Variations sur la prime

Par Jean-Paul Piérot

De l'escapade ardennaise du président de la République, le monde du travail peut tirer un enseignement utile : il y a toutes les raisons pour les travailleurs et leurs organisations syndicales d'engager le combat pour des augmentations de salaires. Nicolas Sarkozy reconnaît aujourd'hui que la situation des entreprises s'est globalement améliorée et va même jusqu'à suggérer que, sur les 86 milliards versés aux actionnaires, une partie pourrait être attribuée aux salariés. Ce langage est apparemment en rupture avec le discours alarmiste entretenu jusqu'à présent pour tenter de justifier l'austérité.

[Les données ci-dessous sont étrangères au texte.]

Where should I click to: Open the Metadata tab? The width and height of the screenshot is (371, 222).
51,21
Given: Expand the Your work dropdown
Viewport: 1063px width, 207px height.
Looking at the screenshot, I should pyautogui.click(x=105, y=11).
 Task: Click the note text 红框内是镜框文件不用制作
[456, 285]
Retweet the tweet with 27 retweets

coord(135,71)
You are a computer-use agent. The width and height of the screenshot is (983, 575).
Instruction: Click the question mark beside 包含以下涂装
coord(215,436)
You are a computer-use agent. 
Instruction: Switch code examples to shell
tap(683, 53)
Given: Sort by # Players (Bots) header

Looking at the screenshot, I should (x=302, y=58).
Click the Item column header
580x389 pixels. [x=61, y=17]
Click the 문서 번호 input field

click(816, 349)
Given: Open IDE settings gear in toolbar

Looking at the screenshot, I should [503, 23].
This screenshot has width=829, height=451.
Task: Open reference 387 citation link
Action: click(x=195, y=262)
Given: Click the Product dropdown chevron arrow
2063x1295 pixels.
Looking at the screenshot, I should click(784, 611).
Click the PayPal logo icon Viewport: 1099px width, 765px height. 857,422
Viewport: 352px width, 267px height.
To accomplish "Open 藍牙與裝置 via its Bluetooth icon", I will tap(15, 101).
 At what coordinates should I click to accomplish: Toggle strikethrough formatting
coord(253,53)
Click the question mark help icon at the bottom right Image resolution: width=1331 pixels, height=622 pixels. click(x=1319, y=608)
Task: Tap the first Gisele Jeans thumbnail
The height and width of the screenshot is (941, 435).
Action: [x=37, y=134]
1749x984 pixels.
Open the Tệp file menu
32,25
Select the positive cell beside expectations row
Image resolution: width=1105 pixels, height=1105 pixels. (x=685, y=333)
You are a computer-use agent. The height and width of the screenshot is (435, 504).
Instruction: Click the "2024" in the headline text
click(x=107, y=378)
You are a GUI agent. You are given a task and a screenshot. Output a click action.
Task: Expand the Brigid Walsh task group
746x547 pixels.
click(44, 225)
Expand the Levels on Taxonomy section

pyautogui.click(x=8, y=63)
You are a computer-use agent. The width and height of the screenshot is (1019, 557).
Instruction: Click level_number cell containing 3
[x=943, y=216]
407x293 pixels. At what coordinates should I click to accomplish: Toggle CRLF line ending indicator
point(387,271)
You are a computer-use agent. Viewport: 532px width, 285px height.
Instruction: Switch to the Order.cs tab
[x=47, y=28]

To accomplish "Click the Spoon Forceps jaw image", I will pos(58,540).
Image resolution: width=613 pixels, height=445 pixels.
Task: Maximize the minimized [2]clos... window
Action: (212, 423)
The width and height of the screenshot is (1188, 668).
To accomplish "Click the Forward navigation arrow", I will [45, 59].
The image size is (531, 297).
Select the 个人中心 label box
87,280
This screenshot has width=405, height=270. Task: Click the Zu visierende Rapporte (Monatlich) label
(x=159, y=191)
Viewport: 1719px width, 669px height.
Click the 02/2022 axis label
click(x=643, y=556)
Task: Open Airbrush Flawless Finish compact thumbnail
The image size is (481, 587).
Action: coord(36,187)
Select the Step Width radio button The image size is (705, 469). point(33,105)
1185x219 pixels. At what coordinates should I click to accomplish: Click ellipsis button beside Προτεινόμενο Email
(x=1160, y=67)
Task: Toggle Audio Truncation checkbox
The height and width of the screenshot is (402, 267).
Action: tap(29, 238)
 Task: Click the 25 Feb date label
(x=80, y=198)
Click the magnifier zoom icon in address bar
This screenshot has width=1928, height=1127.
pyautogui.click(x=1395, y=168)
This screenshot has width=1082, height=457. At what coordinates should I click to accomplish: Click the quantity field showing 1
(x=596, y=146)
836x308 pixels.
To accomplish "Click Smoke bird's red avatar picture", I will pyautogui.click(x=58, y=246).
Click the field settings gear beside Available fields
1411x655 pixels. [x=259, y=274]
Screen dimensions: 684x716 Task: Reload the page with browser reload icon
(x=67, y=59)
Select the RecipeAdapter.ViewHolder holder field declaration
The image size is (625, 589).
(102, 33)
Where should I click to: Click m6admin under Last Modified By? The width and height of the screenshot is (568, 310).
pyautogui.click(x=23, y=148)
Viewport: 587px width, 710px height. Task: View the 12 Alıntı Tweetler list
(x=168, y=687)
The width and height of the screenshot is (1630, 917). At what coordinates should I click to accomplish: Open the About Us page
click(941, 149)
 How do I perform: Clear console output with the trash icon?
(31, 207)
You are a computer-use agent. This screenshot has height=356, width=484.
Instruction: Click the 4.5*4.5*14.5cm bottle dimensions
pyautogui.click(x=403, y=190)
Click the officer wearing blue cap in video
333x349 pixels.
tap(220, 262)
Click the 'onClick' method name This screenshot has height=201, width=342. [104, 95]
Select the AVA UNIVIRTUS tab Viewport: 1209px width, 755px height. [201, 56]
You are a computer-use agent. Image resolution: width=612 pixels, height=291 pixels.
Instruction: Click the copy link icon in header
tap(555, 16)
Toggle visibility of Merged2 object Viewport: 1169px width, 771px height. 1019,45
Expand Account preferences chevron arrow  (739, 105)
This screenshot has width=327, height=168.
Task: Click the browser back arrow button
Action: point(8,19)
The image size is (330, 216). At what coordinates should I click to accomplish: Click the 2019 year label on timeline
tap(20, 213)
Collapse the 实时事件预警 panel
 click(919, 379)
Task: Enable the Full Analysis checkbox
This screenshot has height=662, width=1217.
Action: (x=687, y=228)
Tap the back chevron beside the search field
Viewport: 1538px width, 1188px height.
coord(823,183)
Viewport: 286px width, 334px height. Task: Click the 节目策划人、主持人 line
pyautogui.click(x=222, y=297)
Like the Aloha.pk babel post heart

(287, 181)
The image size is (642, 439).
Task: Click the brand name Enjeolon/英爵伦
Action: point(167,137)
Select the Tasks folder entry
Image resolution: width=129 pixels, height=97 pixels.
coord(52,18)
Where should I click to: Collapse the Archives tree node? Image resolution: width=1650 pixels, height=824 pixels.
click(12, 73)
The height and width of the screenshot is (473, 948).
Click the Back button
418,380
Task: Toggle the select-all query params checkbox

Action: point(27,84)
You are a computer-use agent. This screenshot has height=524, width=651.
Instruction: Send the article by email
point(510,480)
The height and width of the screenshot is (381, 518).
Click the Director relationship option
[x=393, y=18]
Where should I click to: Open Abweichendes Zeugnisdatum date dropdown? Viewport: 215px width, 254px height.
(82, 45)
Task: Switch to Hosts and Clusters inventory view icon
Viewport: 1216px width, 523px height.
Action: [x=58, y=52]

Nicolas Sarkozy fait feu de tout bois. Il y a péril au château, les clignotants restent bloqués au rouge, le cours présidentiel est au plus bas et l'on note dans la Cour murmures et défections. Cela impose quelques ajustements dans la communication. Le président des riches, le fondé de pouvoir du Medef, tente donc de modifier son image. Mr Hyde enfile la redingote du Dr Jekyll. Et voudrait tant rejouer à l'opinion publique le bon tour qui a si bien fonctionné en 2007.

Le pari est osé. Toute la politique qu'il a menée depuis les premières heures qui suivirent son élection, fêtée au Fouquet's, souligne la gravité de l'imposture. Le discours qu'il prononça à Charleville en décembre 2006 est un monument dans l'histoire de la démagogie et il est difficile d'imaginer que les salariés appauvris et précarisés des Ardennes comme des autres régions françaises aient perdu la mémoire au point d'oublier qu'ils ont été bernés par celui-là même qui est venu hier agiter le hochet de la prime.

Cette fameuse prime, annoncée dans un premier temps d'une valeur de 1000 euros, serait obligatoirement versée aux salariés des entreprises qui accordent des dividendes aux actionnaires. Puis on n'évoqua plus le montant, et Christine Lagarde démentit son caractère obligatoire. Enfin, Nicolas Sarkozy a précisé hier que n'étaient concernées que les entreprises ayant versé des dividendes « en forte progression ». Si cadeaux il y a, ce sera donc pour les entreprises, qui se verront exonérées de cotisations pour les primes que les patrons voudront bien octroyer à leurs salariés. Nicolas Sarkozy lui-même a donné ces précisions lors de sa visite à La Fonte ardennaise, vidée de ses salariés. Ainsi s'achève une piètre mystification.

Le pouvoir cherchait un effet d'agitation médiatique. Celui-ci a fonctionné brièvement. Nous eûmes même droit à une fausse controverse avec Laurence Parisot, qui vint dans les studios de France Inter affirmer avec un aplomb déconcertant que la répartition des richesses était « juste » dans notre pays. Beaucoup de bruit pour rien au moment où le gouvernement annonçait beaucoup plus sérieusement une nouvelle année de salaires gelés pour des millions de travailleurs de la fonction publique. Le monde du travail retirera de cette variation sur la prime qu'une plus juste répartition des richesses passe par des augmentations de salaires. Cela vaut la peine de lutter.